WORK INSTRUCTIONS>
Please give back word for word the lines of the material below between the line containing "Given: Click Parolni o'zgartirish button" and the line containing "You are a computer-use agent. This", inclusive.

SUPPLIED DATA below:

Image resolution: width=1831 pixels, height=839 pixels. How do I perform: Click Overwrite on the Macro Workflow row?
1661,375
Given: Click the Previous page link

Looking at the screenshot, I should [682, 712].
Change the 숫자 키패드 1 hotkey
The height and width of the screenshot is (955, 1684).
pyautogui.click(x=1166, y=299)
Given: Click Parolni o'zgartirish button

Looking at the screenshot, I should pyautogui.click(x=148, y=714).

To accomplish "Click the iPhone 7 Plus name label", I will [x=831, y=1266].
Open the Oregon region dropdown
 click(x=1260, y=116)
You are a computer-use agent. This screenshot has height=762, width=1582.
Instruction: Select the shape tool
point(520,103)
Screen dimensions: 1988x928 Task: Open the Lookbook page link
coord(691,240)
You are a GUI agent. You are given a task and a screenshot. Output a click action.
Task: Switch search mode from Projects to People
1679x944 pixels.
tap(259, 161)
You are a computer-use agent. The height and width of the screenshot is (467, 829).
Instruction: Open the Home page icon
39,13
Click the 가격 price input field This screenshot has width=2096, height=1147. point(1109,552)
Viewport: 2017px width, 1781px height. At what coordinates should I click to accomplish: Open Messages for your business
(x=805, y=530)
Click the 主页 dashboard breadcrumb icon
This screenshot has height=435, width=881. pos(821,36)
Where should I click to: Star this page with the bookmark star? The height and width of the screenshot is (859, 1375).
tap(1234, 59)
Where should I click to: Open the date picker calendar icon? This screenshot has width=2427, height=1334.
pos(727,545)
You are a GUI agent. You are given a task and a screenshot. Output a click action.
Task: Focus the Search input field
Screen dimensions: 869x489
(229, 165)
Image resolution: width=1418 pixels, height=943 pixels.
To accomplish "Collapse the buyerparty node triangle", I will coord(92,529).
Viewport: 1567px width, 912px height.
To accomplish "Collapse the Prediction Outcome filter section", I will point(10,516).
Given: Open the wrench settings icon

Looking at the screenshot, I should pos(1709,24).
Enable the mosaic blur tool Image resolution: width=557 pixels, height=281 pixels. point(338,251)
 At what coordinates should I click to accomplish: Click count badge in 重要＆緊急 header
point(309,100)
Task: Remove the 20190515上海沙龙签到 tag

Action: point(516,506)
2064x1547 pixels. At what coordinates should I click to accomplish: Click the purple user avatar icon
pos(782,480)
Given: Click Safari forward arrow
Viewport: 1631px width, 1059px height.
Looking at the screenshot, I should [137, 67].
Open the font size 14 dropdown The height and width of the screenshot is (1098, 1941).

End of SUPPLIED DATA.

ANSWER FOR THE TASK>
Given: Click Parolni o'zgartirish button

Looking at the screenshot, I should pyautogui.click(x=148, y=714).

To accomplish "Click the iPhone 7 Plus name label", I will [x=831, y=1266].
Open the Oregon region dropdown
 click(x=1260, y=116)
You are a computer-use agent. This screenshot has height=762, width=1582.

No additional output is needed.